-- Exercise aim --
Render the material from its start through the line containing "at that location." as a numbered list, skipping any blank lines and leaving out the pictures.

-- Information supplied --
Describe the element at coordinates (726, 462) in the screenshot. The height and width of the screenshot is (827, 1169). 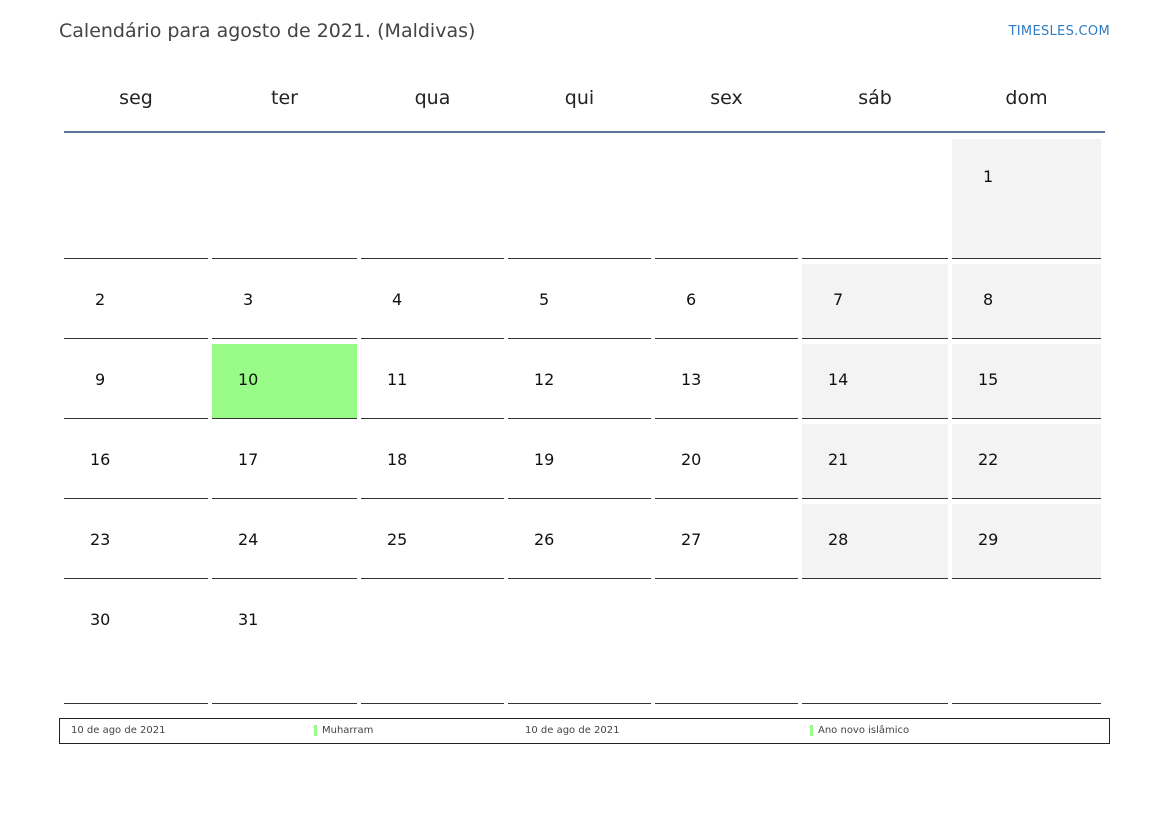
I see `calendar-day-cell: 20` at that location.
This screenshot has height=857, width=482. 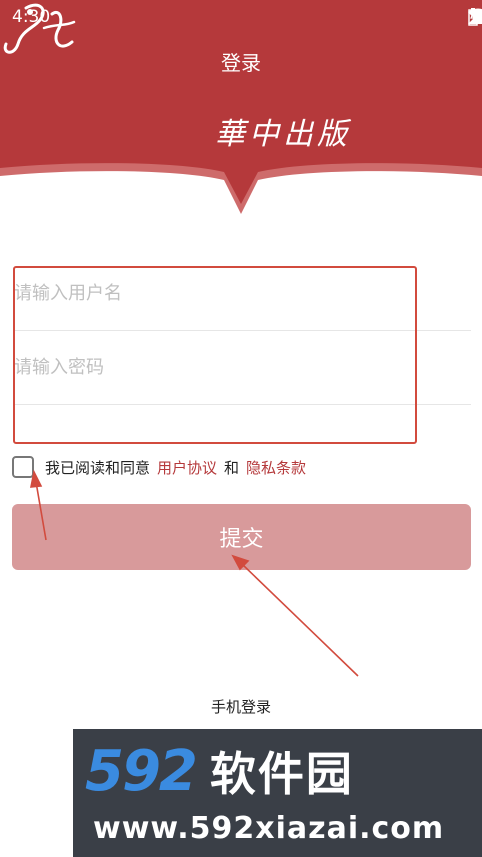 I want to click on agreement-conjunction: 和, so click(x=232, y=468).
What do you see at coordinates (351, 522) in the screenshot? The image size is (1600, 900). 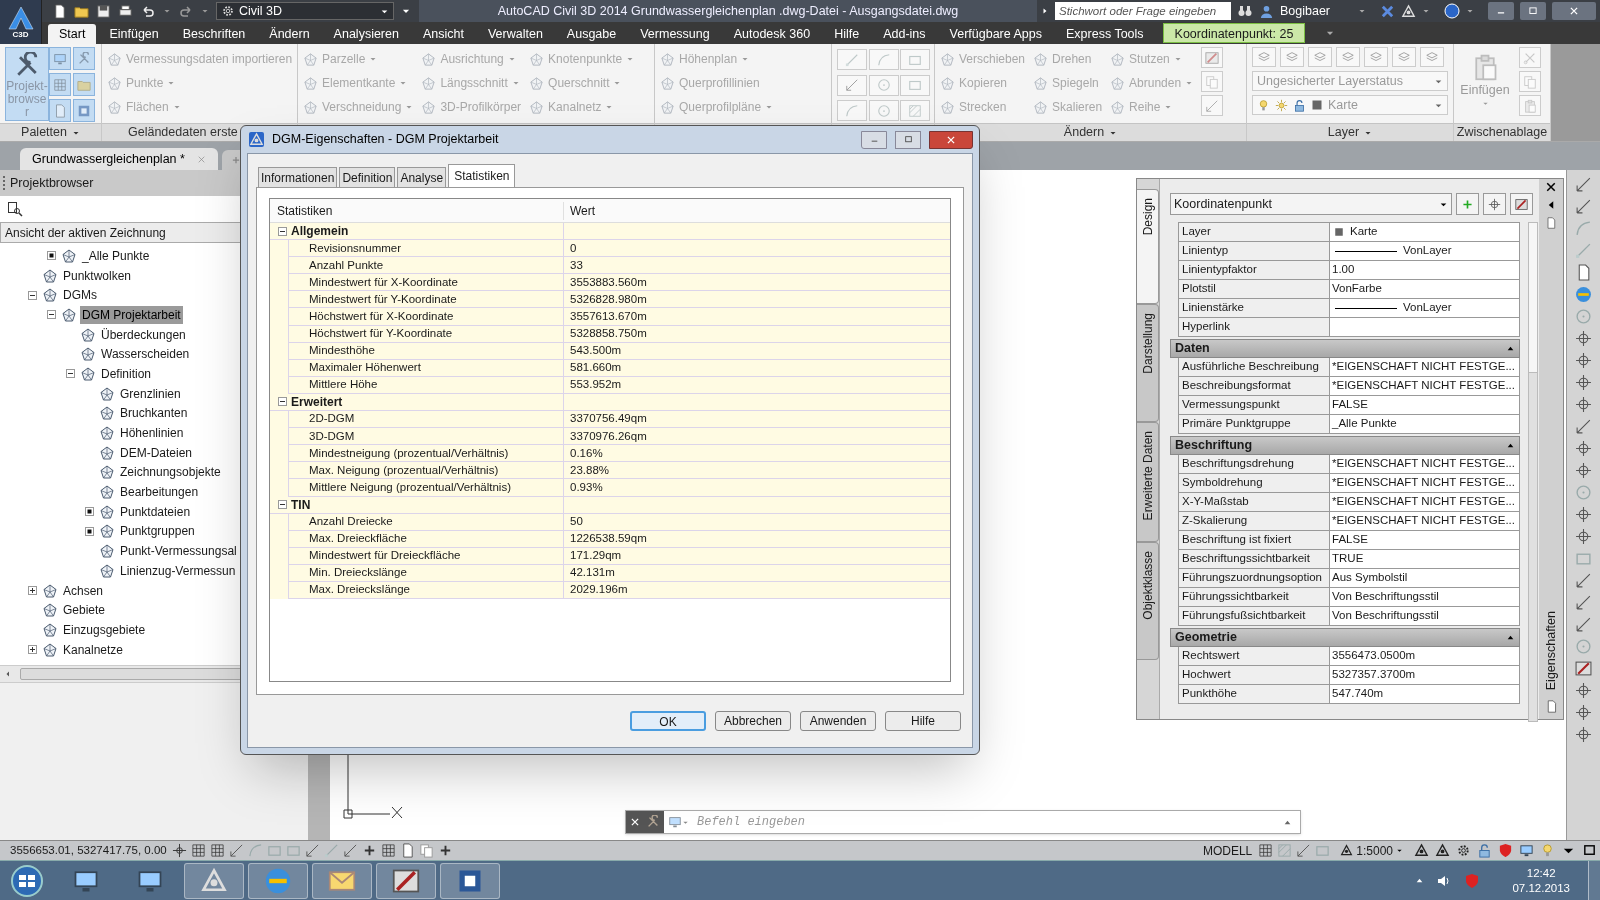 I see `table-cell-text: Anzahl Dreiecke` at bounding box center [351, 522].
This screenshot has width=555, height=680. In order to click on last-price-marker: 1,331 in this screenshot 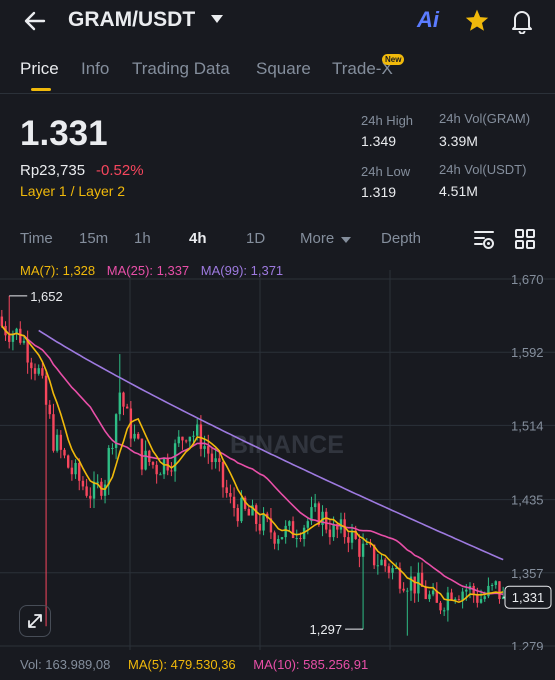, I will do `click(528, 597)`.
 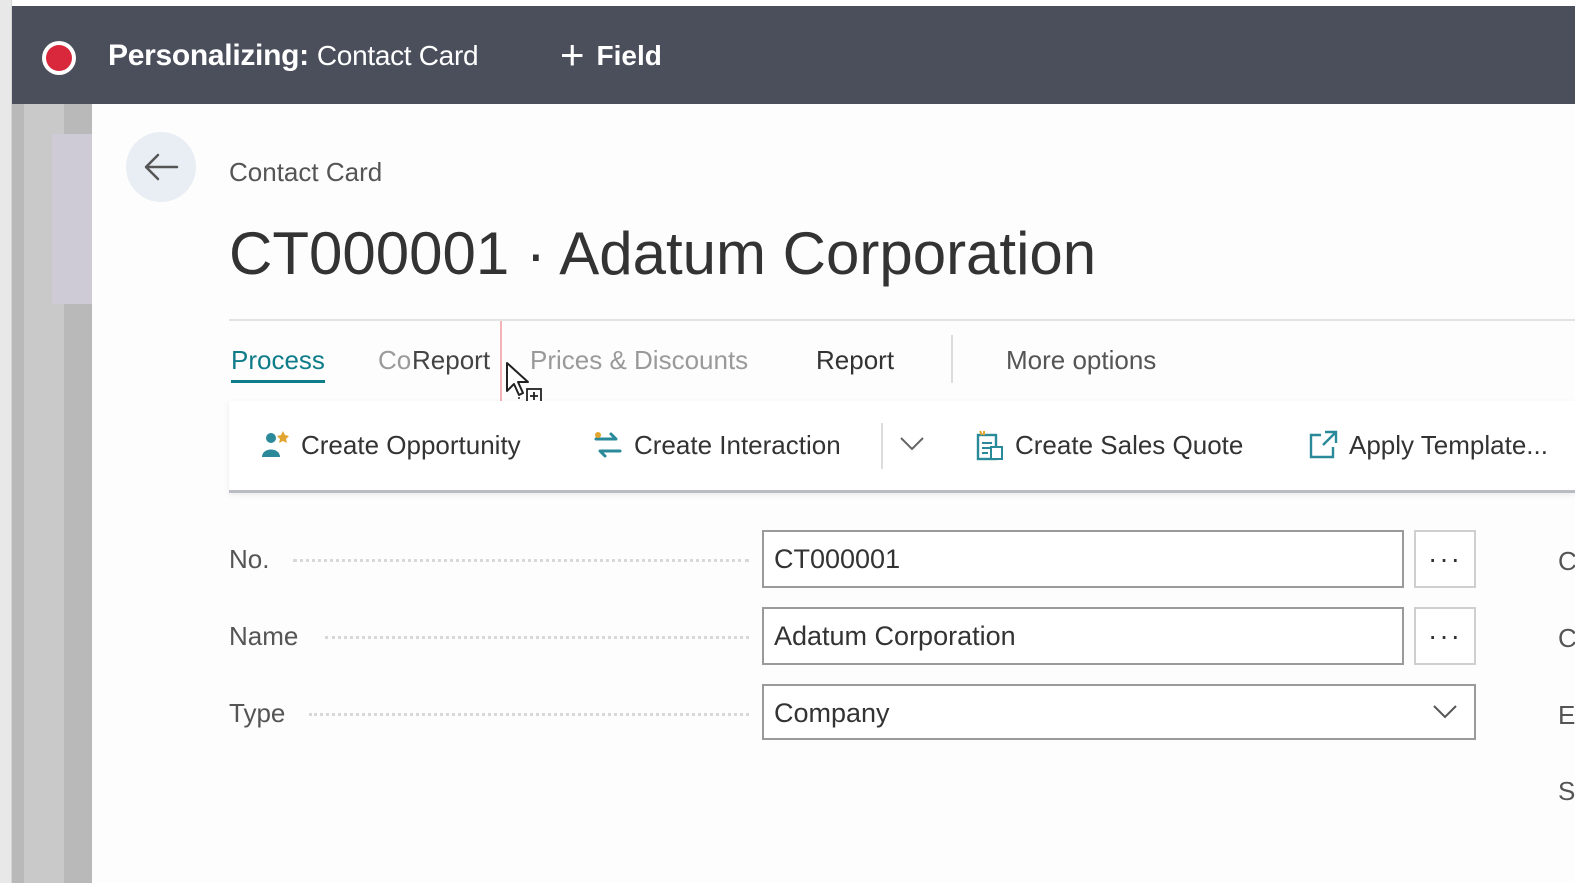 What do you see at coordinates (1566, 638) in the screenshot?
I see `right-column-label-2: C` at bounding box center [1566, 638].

-- Reply to the task --
1. Describe the element at coordinates (726, 462) in the screenshot. The height and width of the screenshot is (827, 1169). 
2. I see `calendar-day-cell: 20` at that location.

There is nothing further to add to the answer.